*Problem to solve*
In the entries that follow, the lines from the one with "Open the hamburger main menu" through the one with "This screenshot has height=412, width=530." are the ones to write out, exactly and with both ends included. Nothing else should appear.

Items from a data source
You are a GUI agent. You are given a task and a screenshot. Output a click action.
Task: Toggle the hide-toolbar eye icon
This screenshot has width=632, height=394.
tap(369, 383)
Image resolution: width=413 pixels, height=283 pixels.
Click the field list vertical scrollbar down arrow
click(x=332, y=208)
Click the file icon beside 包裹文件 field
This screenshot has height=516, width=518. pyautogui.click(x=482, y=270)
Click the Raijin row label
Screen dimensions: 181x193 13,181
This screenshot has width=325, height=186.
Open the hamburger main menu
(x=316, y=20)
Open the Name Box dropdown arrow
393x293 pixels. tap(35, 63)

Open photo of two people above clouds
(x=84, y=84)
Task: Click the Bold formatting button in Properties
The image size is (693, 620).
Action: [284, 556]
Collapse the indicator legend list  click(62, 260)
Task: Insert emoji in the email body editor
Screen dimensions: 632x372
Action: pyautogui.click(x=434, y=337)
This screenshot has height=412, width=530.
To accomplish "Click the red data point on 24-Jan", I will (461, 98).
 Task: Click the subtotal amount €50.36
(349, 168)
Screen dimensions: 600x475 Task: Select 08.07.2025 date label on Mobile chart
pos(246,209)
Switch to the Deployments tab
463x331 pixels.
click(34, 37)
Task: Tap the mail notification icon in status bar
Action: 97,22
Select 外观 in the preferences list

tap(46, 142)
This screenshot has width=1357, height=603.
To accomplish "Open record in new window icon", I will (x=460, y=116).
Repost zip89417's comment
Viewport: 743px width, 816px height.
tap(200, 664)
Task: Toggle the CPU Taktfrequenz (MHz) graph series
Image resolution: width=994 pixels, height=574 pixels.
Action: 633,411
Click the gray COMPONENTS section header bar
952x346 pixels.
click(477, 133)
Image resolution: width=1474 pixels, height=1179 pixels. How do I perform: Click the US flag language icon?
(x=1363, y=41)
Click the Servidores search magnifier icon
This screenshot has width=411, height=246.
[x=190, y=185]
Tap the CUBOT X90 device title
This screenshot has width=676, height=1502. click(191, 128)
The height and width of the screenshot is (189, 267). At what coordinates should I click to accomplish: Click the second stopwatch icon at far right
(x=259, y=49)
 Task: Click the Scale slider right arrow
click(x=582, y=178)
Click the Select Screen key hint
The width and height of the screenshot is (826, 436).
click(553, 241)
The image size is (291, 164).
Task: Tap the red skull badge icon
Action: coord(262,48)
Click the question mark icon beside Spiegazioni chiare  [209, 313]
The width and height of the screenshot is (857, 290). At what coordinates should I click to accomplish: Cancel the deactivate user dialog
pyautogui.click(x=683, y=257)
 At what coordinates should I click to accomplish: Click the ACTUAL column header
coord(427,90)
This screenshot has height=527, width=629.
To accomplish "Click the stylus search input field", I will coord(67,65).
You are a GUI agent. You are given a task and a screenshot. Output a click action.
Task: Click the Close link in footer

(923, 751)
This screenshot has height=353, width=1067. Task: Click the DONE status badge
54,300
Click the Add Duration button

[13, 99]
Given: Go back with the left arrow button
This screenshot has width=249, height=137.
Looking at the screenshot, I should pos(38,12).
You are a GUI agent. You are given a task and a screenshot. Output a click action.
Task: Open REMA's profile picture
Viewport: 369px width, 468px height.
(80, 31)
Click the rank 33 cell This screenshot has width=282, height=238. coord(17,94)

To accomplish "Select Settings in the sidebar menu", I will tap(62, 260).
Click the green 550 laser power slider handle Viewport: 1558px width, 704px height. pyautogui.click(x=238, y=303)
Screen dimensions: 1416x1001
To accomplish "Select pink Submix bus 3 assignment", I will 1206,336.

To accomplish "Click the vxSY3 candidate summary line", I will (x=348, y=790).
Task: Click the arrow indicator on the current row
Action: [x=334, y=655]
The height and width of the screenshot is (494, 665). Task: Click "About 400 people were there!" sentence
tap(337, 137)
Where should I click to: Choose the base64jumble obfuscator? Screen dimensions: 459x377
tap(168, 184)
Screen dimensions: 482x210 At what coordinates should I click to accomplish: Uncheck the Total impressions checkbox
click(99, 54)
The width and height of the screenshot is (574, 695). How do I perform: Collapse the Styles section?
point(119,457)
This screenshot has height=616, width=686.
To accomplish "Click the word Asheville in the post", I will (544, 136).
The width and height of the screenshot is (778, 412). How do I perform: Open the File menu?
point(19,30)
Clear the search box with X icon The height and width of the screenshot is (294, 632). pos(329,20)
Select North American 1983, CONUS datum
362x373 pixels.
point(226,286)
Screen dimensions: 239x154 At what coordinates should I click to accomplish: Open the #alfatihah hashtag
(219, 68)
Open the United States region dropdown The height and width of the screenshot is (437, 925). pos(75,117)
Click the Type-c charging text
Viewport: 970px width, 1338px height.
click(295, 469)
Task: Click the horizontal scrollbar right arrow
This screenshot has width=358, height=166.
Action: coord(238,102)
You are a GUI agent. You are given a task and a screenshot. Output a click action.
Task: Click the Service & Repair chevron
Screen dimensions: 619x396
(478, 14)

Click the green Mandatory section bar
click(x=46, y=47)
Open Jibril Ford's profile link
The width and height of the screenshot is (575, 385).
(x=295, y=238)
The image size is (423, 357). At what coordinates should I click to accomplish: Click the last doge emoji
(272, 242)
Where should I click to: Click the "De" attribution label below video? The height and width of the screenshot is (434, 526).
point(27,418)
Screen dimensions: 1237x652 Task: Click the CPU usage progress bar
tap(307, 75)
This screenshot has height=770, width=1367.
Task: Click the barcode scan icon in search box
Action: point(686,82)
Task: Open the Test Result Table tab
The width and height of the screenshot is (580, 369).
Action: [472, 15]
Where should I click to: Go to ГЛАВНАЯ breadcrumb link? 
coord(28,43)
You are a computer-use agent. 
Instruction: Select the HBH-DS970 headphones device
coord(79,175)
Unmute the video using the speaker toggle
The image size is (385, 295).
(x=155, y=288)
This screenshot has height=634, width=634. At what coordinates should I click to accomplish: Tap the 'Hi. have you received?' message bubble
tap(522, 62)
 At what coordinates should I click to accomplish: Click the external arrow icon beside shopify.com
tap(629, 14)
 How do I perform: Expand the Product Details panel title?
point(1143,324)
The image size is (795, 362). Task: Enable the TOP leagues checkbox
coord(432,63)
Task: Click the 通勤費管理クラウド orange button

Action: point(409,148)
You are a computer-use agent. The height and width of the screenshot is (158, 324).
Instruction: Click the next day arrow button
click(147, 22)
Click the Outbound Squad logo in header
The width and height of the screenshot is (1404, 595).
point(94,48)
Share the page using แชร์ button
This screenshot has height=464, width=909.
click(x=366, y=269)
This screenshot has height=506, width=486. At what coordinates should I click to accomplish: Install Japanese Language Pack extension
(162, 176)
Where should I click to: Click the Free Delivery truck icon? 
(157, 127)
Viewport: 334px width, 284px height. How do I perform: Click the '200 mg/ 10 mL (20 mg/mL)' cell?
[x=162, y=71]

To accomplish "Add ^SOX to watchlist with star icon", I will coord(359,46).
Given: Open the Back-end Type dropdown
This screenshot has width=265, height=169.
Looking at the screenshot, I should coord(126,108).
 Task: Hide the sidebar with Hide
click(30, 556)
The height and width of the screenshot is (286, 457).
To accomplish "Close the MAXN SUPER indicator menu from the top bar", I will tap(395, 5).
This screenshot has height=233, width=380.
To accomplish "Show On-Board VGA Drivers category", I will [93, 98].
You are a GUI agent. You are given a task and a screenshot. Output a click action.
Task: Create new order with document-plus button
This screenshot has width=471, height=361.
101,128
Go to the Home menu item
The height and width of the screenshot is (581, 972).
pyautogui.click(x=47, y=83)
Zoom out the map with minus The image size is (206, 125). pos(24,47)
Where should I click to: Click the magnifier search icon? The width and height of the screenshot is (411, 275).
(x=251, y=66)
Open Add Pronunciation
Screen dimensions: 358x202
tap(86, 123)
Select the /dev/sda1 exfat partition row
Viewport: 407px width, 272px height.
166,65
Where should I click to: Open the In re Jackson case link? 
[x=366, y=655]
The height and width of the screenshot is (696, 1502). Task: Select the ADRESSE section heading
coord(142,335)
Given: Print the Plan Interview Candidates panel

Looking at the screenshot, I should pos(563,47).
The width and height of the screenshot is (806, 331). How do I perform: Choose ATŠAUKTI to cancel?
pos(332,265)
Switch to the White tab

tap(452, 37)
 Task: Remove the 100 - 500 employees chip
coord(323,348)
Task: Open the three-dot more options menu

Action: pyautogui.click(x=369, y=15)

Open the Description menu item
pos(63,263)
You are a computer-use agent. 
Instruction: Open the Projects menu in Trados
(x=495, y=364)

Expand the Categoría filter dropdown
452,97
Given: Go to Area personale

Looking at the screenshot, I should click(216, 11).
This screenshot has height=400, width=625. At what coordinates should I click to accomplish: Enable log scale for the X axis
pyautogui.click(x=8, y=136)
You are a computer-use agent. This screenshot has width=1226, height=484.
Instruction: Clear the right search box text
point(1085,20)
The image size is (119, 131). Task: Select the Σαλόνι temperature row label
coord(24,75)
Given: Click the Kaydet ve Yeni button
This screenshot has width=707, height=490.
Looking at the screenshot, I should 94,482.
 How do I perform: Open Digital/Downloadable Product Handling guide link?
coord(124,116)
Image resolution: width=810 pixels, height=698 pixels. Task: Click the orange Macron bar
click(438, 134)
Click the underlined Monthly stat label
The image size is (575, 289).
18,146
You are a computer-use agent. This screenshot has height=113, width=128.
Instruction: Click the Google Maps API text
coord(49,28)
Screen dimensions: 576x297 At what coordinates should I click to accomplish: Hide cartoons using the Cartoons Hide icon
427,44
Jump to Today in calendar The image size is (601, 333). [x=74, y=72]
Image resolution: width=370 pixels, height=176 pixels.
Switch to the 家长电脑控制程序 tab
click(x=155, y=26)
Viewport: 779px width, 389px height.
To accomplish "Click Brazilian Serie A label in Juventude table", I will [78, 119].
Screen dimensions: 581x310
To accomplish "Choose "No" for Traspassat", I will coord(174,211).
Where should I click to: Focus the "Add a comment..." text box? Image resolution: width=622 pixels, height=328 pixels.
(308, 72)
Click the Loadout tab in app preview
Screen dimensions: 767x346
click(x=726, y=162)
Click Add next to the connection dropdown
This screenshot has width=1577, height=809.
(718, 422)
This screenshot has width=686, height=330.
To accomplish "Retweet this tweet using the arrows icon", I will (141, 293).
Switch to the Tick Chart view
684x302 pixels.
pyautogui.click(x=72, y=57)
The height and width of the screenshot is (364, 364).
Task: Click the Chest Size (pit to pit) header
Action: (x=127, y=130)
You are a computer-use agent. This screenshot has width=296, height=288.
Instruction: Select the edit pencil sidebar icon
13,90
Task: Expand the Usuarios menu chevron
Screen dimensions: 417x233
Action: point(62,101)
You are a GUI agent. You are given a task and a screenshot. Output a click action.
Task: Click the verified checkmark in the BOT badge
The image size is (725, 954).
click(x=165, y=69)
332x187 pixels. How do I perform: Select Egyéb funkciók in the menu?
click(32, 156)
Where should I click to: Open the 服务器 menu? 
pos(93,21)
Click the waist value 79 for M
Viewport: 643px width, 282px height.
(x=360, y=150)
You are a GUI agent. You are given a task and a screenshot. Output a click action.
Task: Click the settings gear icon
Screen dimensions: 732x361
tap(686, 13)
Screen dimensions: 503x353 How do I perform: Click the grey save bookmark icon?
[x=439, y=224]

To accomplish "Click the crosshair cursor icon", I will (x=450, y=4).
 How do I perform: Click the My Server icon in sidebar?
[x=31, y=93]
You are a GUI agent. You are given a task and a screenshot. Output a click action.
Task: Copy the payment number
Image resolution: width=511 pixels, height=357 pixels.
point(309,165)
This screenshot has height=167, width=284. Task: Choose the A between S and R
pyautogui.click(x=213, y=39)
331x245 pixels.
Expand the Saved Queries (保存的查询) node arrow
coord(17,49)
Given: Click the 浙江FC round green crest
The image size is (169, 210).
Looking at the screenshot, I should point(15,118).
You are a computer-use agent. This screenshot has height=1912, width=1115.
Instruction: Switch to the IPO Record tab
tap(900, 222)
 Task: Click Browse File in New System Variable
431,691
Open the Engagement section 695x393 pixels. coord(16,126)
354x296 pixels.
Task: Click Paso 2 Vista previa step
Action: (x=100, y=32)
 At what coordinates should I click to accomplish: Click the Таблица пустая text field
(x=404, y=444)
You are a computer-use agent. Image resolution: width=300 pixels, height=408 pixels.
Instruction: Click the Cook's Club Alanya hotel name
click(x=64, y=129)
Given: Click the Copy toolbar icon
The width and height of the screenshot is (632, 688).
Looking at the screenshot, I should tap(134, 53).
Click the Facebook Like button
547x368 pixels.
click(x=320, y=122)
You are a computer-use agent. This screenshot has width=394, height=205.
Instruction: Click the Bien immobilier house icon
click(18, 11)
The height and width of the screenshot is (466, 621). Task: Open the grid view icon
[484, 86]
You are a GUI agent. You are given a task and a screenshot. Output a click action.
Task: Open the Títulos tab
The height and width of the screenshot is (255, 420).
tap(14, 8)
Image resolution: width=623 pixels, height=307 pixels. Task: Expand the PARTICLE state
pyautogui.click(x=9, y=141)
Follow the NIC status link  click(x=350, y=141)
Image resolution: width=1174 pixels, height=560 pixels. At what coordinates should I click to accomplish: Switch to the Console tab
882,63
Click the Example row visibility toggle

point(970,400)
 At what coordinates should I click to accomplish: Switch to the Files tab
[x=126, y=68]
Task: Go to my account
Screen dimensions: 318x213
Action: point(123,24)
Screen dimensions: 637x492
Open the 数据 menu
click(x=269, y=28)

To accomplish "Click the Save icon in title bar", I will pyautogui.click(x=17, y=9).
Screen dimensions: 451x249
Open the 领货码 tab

*Exercise response*
Open the hamburger main menu
(x=316, y=20)
Open the Name Box dropdown arrow
393x293 pixels. tap(35, 63)

Open photo of two people above clouds
(x=84, y=84)
Task: Click the Bold formatting button in Properties
The image size is (693, 620).
Action: [284, 556]
Collapse the indicator legend list  click(62, 260)
Task: Insert emoji in the email body editor
Screen dimensions: 632x372
Action: pyautogui.click(x=434, y=337)
This screenshot has height=412, width=530.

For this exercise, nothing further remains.